■ ACTIVITY ■
Print each entry below precisely as shown.

■ PROVIDED RECORDS ■
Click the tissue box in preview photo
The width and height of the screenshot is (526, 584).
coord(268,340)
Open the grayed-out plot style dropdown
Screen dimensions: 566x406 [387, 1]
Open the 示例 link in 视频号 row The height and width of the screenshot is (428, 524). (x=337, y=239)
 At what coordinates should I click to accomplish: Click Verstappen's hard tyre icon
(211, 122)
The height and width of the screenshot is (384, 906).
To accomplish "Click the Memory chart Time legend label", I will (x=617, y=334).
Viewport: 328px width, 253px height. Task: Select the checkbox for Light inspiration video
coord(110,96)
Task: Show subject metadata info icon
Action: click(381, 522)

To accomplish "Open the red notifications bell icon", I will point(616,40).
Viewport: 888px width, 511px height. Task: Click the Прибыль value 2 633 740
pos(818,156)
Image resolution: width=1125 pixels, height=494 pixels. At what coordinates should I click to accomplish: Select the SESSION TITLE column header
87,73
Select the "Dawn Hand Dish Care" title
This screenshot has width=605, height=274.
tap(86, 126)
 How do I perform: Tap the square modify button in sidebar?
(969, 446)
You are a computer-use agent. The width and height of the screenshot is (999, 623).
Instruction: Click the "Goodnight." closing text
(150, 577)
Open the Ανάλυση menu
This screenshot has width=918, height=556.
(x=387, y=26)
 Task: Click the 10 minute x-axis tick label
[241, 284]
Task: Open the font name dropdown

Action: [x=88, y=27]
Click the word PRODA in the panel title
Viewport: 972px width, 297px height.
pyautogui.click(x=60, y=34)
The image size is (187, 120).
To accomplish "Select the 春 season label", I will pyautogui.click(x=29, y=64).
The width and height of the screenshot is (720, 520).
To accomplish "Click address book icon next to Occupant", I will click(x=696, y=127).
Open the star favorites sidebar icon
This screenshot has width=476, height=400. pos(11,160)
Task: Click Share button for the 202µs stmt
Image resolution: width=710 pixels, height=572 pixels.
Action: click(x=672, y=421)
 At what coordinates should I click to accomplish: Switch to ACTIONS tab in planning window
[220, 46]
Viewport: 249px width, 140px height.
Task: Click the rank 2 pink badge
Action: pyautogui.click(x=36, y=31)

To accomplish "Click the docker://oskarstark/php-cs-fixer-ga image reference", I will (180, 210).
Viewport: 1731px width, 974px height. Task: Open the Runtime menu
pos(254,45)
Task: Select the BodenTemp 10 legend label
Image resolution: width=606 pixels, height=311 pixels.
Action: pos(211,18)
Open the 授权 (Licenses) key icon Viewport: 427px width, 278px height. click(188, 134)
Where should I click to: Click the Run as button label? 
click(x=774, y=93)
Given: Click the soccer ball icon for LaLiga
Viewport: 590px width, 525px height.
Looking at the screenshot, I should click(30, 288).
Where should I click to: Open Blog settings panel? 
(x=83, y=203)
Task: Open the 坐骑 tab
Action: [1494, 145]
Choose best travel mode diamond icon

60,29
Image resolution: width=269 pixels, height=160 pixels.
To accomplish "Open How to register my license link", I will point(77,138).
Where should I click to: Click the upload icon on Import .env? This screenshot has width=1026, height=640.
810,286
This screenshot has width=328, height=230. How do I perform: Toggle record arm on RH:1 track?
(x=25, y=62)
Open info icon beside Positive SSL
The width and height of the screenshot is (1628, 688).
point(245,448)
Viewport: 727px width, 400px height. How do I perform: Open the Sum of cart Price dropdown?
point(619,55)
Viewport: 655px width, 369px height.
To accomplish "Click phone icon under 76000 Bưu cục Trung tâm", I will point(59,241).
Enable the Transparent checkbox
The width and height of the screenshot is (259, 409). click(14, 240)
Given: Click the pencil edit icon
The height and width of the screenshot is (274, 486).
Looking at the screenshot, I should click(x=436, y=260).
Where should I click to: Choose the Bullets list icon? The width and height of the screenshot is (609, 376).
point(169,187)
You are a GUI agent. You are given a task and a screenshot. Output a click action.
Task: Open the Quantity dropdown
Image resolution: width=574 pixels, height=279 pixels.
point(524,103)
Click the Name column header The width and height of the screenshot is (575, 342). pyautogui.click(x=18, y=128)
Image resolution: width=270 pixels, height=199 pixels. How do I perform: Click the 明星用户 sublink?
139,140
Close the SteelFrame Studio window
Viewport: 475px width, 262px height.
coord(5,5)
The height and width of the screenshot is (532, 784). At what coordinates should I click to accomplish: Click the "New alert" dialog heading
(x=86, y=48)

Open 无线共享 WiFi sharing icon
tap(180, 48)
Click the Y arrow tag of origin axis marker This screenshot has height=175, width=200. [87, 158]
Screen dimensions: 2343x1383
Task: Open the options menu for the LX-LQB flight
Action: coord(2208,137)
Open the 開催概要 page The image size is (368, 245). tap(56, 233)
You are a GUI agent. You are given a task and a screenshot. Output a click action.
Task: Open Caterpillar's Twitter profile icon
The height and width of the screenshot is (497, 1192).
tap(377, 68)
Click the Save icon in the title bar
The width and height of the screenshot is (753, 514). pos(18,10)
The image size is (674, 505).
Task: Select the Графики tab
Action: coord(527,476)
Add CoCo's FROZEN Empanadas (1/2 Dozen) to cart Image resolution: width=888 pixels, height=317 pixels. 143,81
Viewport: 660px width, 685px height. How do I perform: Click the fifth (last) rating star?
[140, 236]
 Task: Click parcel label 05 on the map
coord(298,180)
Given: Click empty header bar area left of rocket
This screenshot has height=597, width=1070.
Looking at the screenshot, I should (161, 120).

■ EXPECTED OUTPUT ■
Click the tissue box in preview photo
The width and height of the screenshot is (526, 584).
coord(268,340)
Open the grayed-out plot style dropdown
Screen dimensions: 566x406 [387, 1]
Open the 示例 link in 视频号 row The height and width of the screenshot is (428, 524). (x=337, y=239)
 At what coordinates should I click to accomplish: Click Verstappen's hard tyre icon
(211, 122)
The height and width of the screenshot is (384, 906).
To accomplish "Click the Memory chart Time legend label", I will (x=617, y=334).
Viewport: 328px width, 253px height. Task: Select the checkbox for Light inspiration video
coord(110,96)
Task: Show subject metadata info icon
Action: click(381, 522)

To accomplish "Open the red notifications bell icon", I will point(616,40).
Viewport: 888px width, 511px height. Task: Click the Прибыль value 2 633 740
pos(818,156)
Image resolution: width=1125 pixels, height=494 pixels. At what coordinates should I click to accomplish: Select the SESSION TITLE column header
87,73
Select the "Dawn Hand Dish Care" title
This screenshot has width=605, height=274.
tap(86, 126)
 How do I perform: Tap the square modify button in sidebar?
(969, 446)
You are a computer-use agent. The width and height of the screenshot is (999, 623).
Instruction: Click the "Goodnight." closing text
(150, 577)
Open the Ανάλυση menu
This screenshot has width=918, height=556.
(x=387, y=26)
 Task: Click the 10 minute x-axis tick label
[241, 284]
Task: Open the font name dropdown

Action: [x=88, y=27]
Click the word PRODA in the panel title
Viewport: 972px width, 297px height.
pyautogui.click(x=60, y=34)
The image size is (187, 120).
To accomplish "Select the 春 season label", I will pyautogui.click(x=29, y=64).
The width and height of the screenshot is (720, 520).
To accomplish "Click address book icon next to Occupant", I will click(x=696, y=127).
Open the star favorites sidebar icon
This screenshot has width=476, height=400. pos(11,160)
Task: Click Share button for the 202µs stmt
Image resolution: width=710 pixels, height=572 pixels.
Action: click(x=672, y=421)
 At what coordinates should I click to accomplish: Switch to ACTIONS tab in planning window
[220, 46]
Viewport: 249px width, 140px height.
Task: Click the rank 2 pink badge
Action: pyautogui.click(x=36, y=31)

To accomplish "Click the docker://oskarstark/php-cs-fixer-ga image reference", I will (180, 210).
Viewport: 1731px width, 974px height. Task: Open the Runtime menu
pos(254,45)
Task: Select the BodenTemp 10 legend label
Image resolution: width=606 pixels, height=311 pixels.
Action: pos(211,18)
Open the 授权 (Licenses) key icon Viewport: 427px width, 278px height. click(188, 134)
Where should I click to: Click the Run as button label? 
click(x=774, y=93)
Given: Click the soccer ball icon for LaLiga
Viewport: 590px width, 525px height.
Looking at the screenshot, I should click(30, 288).
Where should I click to: Open Blog settings panel? 
(x=83, y=203)
Task: Open the 坐骑 tab
Action: [1494, 145]
Choose best travel mode diamond icon

60,29
Image resolution: width=269 pixels, height=160 pixels.
To accomplish "Open How to register my license link", I will point(77,138).
Where should I click to: Click the upload icon on Import .env? This screenshot has width=1026, height=640.
810,286
This screenshot has width=328, height=230. How do I perform: Toggle record arm on RH:1 track?
(x=25, y=62)
Open info icon beside Positive SSL
The width and height of the screenshot is (1628, 688).
point(245,448)
Viewport: 727px width, 400px height. How do I perform: Open the Sum of cart Price dropdown?
point(619,55)
Viewport: 655px width, 369px height.
To accomplish "Click phone icon under 76000 Bưu cục Trung tâm", I will point(59,241).
Enable the Transparent checkbox
The width and height of the screenshot is (259, 409). click(14, 240)
Given: Click the pencil edit icon
The height and width of the screenshot is (274, 486).
Looking at the screenshot, I should click(x=436, y=260).
Where should I click to: Choose the Bullets list icon? The width and height of the screenshot is (609, 376).
point(169,187)
You are a GUI agent. You are given a task and a screenshot. Output a click action.
Task: Open the Quantity dropdown
Image resolution: width=574 pixels, height=279 pixels.
point(524,103)
Click the Name column header The width and height of the screenshot is (575, 342). pyautogui.click(x=18, y=128)
Image resolution: width=270 pixels, height=199 pixels. How do I perform: Click the 明星用户 sublink?
139,140
Close the SteelFrame Studio window
Viewport: 475px width, 262px height.
coord(5,5)
The height and width of the screenshot is (532, 784). At what coordinates should I click to accomplish: Click the "New alert" dialog heading
(x=86, y=48)

Open 无线共享 WiFi sharing icon
tap(180, 48)
Click the Y arrow tag of origin axis marker This screenshot has height=175, width=200. [87, 158]
Screen dimensions: 2343x1383
Task: Open the options menu for the LX-LQB flight
Action: coord(2208,137)
Open the 開催概要 page The image size is (368, 245). tap(56, 233)
You are a GUI agent. You are given a task and a screenshot. Output a click action.
Task: Open Caterpillar's Twitter profile icon
The height and width of the screenshot is (497, 1192).
tap(377, 68)
Click the Save icon in the title bar
The width and height of the screenshot is (753, 514). pos(18,10)
The image size is (674, 505).
Task: Select the Графики tab
Action: coord(527,476)
Add CoCo's FROZEN Empanadas (1/2 Dozen) to cart Image resolution: width=888 pixels, height=317 pixels. 143,81
Viewport: 660px width, 685px height. How do I perform: Click the fifth (last) rating star?
[140, 236]
 Task: Click parcel label 05 on the map
coord(298,180)
Given: Click empty header bar area left of rocket
This screenshot has height=597, width=1070.
Looking at the screenshot, I should (161, 120).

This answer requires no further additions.